19世紀になると、ドイツ移民がピルスナーを米国に持ち込み、国産の大麦麦芽に加え米やトウモロコシなども使ったアメリカンスタイルのピルスナーが造られる。苦みやホップの個性は抑えられ、全体的にマイルドな味わいに仕上がった。

第4のスタイル

今日味わえるクラフトピルスナーの多くはチェコ、ドイツ、米国いずれかのスタイルを踏襲している。ただ米国の消費者、醸造家双方をとりこにしている第4のスタイルもある。イタリアンピルスナーだ。

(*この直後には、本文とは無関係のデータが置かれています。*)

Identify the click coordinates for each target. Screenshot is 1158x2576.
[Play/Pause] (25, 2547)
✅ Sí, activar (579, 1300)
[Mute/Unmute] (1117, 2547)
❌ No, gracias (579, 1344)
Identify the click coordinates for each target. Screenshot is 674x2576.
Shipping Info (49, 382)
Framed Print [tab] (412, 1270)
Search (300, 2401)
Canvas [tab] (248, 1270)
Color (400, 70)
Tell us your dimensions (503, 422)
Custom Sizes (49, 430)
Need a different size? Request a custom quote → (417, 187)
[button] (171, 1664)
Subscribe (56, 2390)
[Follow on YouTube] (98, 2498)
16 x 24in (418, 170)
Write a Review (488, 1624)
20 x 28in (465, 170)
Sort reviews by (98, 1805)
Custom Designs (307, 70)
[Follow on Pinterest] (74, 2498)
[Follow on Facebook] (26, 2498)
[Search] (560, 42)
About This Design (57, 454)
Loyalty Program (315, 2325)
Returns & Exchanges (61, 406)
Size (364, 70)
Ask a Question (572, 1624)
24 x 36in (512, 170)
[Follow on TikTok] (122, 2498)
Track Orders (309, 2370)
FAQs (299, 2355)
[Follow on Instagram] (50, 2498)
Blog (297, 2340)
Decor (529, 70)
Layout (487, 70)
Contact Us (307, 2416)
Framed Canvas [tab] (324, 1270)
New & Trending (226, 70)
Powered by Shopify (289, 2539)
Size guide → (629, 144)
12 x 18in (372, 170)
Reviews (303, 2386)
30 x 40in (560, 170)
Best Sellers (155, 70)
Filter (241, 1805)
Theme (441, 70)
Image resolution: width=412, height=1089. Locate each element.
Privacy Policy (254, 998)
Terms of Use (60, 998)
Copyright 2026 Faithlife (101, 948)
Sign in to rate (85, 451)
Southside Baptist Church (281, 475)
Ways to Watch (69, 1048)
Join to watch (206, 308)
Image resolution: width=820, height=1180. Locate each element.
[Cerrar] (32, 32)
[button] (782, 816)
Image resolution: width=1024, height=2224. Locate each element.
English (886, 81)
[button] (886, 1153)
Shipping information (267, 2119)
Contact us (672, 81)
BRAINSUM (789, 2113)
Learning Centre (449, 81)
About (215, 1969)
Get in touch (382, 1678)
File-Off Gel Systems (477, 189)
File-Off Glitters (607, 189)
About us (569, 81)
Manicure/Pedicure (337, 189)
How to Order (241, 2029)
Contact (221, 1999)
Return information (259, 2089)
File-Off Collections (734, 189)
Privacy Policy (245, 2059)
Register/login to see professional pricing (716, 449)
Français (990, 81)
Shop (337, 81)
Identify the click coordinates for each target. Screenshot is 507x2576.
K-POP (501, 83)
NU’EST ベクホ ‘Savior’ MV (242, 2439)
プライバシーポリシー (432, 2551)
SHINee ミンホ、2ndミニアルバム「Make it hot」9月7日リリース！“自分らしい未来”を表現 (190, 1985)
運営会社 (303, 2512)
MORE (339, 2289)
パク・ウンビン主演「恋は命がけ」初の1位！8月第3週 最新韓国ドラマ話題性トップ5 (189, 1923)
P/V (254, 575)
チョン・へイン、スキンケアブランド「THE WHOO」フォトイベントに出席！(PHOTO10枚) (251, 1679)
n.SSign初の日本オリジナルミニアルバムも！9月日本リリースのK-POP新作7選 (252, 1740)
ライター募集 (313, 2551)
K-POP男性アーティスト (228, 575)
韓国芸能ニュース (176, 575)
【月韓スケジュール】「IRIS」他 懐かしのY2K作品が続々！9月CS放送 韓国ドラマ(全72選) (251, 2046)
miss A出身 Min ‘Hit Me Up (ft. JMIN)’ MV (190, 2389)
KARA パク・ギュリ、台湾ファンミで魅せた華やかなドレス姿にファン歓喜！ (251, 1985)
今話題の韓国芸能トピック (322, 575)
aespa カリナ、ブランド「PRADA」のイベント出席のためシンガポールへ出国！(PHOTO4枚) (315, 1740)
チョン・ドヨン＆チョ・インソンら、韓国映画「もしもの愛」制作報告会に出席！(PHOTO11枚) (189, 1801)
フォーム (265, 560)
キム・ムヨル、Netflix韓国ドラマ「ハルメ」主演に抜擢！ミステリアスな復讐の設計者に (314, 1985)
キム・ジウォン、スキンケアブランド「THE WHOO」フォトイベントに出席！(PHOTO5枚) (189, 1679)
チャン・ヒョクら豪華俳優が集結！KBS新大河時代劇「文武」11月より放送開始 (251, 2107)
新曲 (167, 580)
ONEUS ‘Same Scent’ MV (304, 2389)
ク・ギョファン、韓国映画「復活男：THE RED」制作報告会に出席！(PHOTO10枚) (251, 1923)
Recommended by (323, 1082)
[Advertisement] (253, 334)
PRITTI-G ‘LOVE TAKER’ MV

イタリアンピルスナーは古い世界の流れをくんだものではない。まさに現代のクラフトビールと言える。1990年代後半、イタリアのブリュワリー、ビリフィーチョ・イタリアーノで醸造されたのが始まりだ。醸造家アゴスティーノ・アリオリ氏が、ドイツのピルスナーをベースに、発酵中や発酵後にアロマホップを加える「ドライホッピング」を施した。

これは今日のIPAで一般的な手法であり、苦みを強調し過ぎずにホップの香りと風味を引き出すことができる。その産物が、シトラスやフローラルの香りを帯びた軽快なビール。ピルスナーモルトをベースに、IPAのような風味を持つ爽快で飲みやすいラガーが生まれた。

ティアニー氏らによれば、ピルスナーが復活した理由はさまざまだという。アルコールを抑えた飲みやすいビールへの需要や、強い味に対する飽きなどが影響した。ヘイジーIPAやサワービールの流行後、消費者は甘さにやや食傷気味で、苦めの味に回帰する傾向も最近見られる。

ティアニー氏は、ピルスナーの流行はしばらく続くとみている。「クラフトビールに親しむ人々が増えるにつれ、味覚が鍛えられてきた。バランスやクリーンな味わい、飲みやすさ、そして優れたクラフトビールを造る技術を評価するようになってきた」と語った。